* [Excerpted data]
☆ ☆ ☆

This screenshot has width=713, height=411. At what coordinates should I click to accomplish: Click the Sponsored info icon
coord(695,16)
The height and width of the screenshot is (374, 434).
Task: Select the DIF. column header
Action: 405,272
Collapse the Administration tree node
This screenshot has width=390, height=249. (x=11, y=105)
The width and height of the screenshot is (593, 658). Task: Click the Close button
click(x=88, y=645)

☆ ☆ ☆

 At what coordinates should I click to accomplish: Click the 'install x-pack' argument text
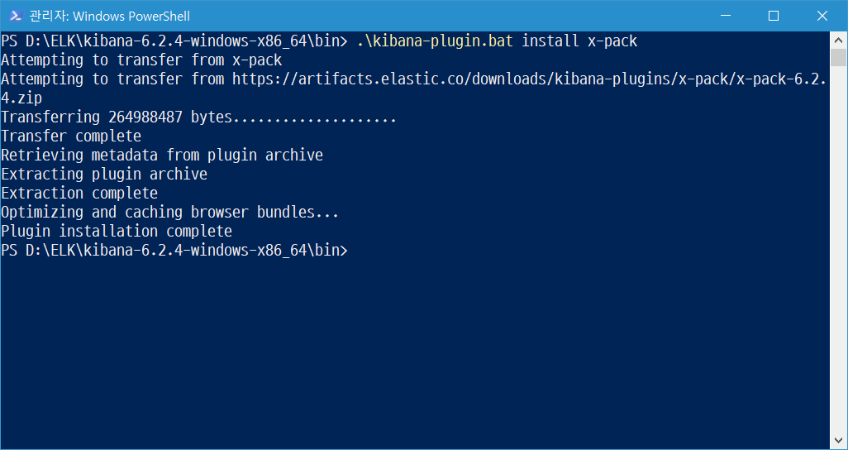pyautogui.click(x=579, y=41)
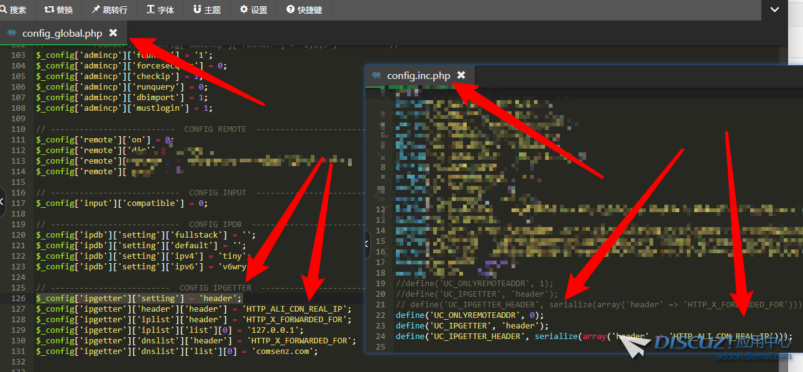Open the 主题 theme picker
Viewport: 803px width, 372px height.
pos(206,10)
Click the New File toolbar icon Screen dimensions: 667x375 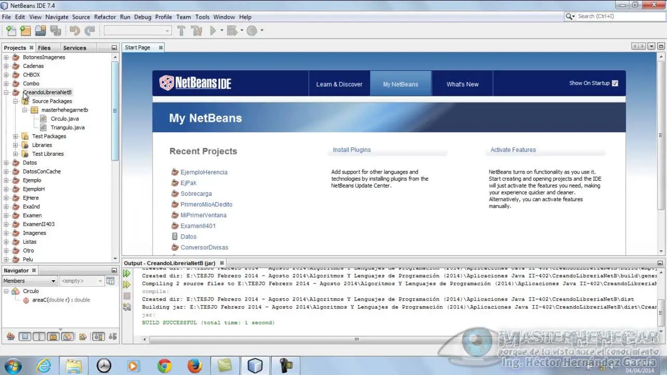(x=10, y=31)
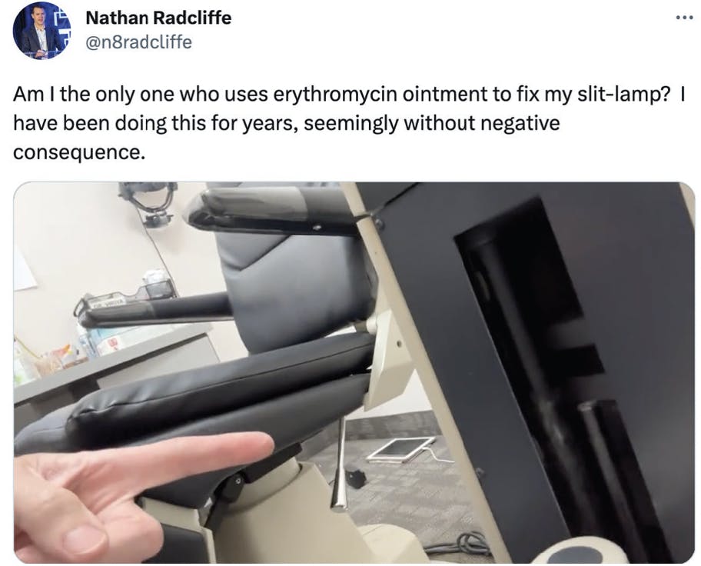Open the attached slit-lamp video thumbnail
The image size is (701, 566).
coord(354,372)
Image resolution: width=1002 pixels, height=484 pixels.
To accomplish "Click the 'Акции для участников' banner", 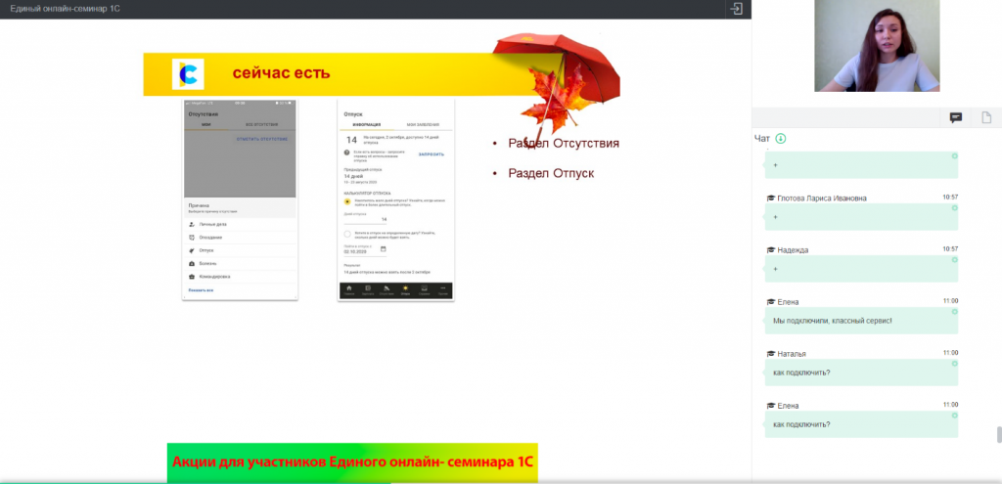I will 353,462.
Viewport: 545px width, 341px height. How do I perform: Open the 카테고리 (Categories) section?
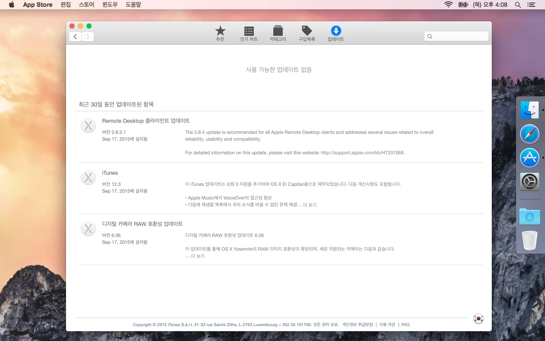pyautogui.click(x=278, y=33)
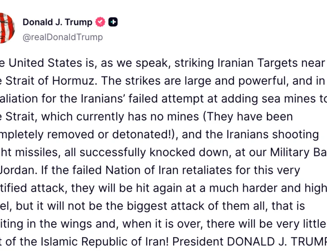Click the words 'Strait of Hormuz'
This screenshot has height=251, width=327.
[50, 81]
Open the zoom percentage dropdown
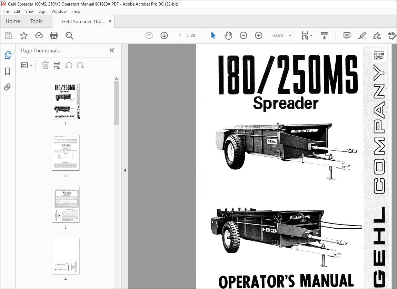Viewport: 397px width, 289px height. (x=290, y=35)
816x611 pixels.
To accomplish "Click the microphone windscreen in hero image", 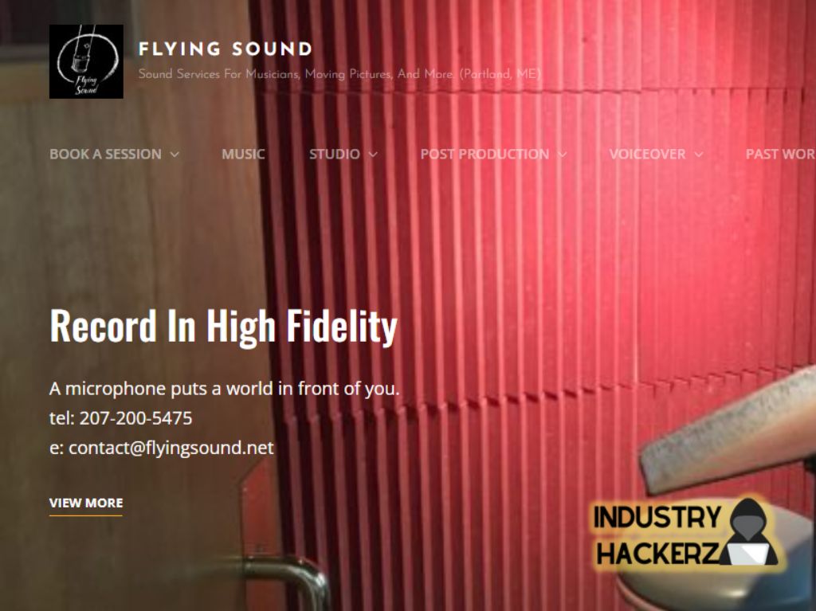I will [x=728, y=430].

☆ ☆ ☆

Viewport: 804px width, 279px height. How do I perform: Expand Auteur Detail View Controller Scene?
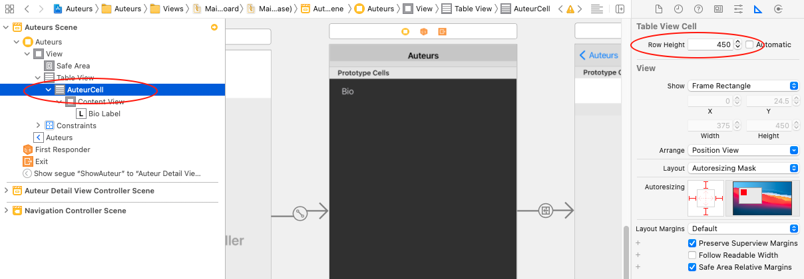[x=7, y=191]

☆ ☆ ☆

* [Requirement]
From the records above, report the count of lines containing "pixels" and nothing more.

* [Task result]
2